Este documento revela que en 2025 se registraron 2.130 vulnerabilidades vinculadas a la IA, un aumento del 34,6% respecto al año anterior, lo que representa el 4,42% de todos los fallos de software detectados a nivel mundial.
El análisis advirtió que, de continuar la tendencia, el número de fallos relacionados con la inteligencia artificial podría oscilar entre 2.800 y 3.600 casos en 2026, lo que la consolidaría como uno de los principales riesgos dentro del panorama global de la ciberseguridad.
Hernán Armbruster, vicepresidente senior de TrendAI, destacó la importancia de adoptar estrategias integrales para garantizar la seguridad de los sistemas de IA.
«La seguridad de la IA debería ser una prioridad estratégica para las organizaciones», afirmó.
El informe identificó varias “líneas de falla” donde las vulnerabilidades están aumentando, incluida la infraestructura expuesta, canales de datos inseguros, vulnerabilidades de modelos y brechas de gobernanza que los adversarios están comenzando a explotar con más frecuencia.
Los especialistas advirtieron que muchas organizaciones están adoptando rápidamente herramientas de IA para mejorar la productividad, automatizar procesos y fortalecer su competitividad, pero sin una supervisión completa de los sistemas que utilizan.
Un fenómeno preocupante identificado por el estudio es el uso de implementaciones no autorizadas, conocidas como “IA en la sombra”, que carecen de supervisión y controles de seguridad adecuados, lo que aumenta los riesgos de robo de datos y manipulación maliciosa en los modelos de IA.
Sumado a lo anterior, el informe señaló que los atacantes utilizan herramientas de inteligencia artificial para automatizar el reconocimiento de vulnerabilidades, perfeccionar campañas de phishing y escalar las operaciones de fraude digital, lo que aumenta la velocidad y sofisticación de los ataques.
«En el entorno actual, los atacantes utilizan la IA para mejorar la precisión y la escalabilidad», explicó Gene Yoo, director ejecutivo de Resecurity, quien destacó que las organizaciones necesitarán responder con defensas igualmente avanzadas.

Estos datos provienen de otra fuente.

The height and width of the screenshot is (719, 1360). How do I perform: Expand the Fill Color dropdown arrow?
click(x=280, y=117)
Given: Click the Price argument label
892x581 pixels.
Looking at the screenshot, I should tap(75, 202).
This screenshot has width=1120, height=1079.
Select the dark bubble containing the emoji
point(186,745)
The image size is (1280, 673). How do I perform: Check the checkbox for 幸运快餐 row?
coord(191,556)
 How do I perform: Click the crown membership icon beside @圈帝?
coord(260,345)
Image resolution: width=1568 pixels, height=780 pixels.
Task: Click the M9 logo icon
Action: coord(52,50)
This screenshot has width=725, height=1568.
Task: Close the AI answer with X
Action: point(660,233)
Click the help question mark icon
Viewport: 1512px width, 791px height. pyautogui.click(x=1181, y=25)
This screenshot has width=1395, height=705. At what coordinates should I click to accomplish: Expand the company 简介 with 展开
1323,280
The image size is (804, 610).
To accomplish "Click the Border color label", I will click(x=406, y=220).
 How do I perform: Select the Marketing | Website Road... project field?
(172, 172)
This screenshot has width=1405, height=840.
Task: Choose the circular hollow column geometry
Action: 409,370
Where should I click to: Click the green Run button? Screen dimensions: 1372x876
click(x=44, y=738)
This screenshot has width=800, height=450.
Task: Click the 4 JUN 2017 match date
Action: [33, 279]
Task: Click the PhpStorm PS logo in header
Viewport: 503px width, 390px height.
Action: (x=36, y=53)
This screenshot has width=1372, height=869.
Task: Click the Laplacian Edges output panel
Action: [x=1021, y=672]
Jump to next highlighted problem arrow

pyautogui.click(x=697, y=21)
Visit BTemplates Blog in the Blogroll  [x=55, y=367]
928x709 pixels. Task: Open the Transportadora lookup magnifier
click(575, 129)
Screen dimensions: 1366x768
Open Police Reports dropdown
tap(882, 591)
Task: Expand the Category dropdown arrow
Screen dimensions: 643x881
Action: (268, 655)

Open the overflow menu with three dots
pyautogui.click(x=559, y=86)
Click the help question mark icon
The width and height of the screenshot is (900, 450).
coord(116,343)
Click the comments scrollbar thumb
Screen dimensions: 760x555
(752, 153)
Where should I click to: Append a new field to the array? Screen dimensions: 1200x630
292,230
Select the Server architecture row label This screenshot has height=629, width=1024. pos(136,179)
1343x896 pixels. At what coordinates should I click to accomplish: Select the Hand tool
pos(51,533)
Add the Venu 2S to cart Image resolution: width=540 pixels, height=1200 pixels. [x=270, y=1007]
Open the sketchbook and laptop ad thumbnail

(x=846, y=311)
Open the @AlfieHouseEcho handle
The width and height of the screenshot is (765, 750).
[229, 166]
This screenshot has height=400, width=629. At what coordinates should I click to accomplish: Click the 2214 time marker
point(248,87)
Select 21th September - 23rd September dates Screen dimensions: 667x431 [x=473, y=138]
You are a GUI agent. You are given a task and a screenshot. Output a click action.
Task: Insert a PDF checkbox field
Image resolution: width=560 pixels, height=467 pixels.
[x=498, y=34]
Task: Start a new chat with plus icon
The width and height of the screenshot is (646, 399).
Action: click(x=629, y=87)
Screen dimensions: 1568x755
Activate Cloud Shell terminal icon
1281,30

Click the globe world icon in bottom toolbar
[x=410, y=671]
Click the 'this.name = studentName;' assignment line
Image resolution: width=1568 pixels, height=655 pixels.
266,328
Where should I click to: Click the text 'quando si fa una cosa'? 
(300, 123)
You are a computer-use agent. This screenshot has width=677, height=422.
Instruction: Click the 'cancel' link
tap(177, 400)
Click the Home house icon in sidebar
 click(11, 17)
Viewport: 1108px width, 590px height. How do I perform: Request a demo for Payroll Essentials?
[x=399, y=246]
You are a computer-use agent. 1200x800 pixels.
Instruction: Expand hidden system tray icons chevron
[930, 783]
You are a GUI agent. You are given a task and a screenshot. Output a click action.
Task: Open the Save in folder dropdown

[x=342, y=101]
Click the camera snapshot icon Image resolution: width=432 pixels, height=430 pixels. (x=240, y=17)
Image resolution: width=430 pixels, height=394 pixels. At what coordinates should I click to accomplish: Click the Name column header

Entre los hallazgos más alarmantes del informe se encuentra el crecimiento de las vulnerabilidades en el ecosistema del modelo de lenguaje (LLM), que aumentó un 80,4% en el último año, reflejando la rápida expansión de estas herramientas en entornos empresariales.
Según el análisis, más del 50% de las vulnerabilidades detectadas en el ecosistema de IA están relacionadas con hardware especializado, como GPU y aceleradores utilizados para entrenar y ejecutar modelos avanzados.
Este tipo de infraestructura se ha convertido en un objetivo atractivo para los atacantes que buscan comprometer sistemas empresariales completos o acceder a grandes volúmenes de datos.
Mauricio Nanne, director ejecutivo del SISAP, destacó que aprovechar el potencial de la inteligencia artificial requerirá arquitecturas tecnológicas más seguras, talento especializado en ciberseguridad y estrategias proactivas de detección de amenazas.
«La IA representa una promesa extraordinaria, pero también una responsabilidad significativa», afirmó.
El crecimiento de los riesgos asociados a la inteligencia artificial está impulsando un debate internacional sobre la gobernanza de esta tecnología y la protección de las infraestructuras digitales. Expertos anticipan que temas como la cooperación internacional y la resiliencia digital serán protagonistas en los próximos encuentros del sector tecnológico.
Plataformas como Digi Americas Alliance y Digi Americas LATAM CISO Summit se perfilan como espacios clave para abordar estos desafíos. En estos encuentros, líderes del sector público y privado analizarán cómo fortalecer la colaboración regional contra las amenazas digitales más sofisticadas.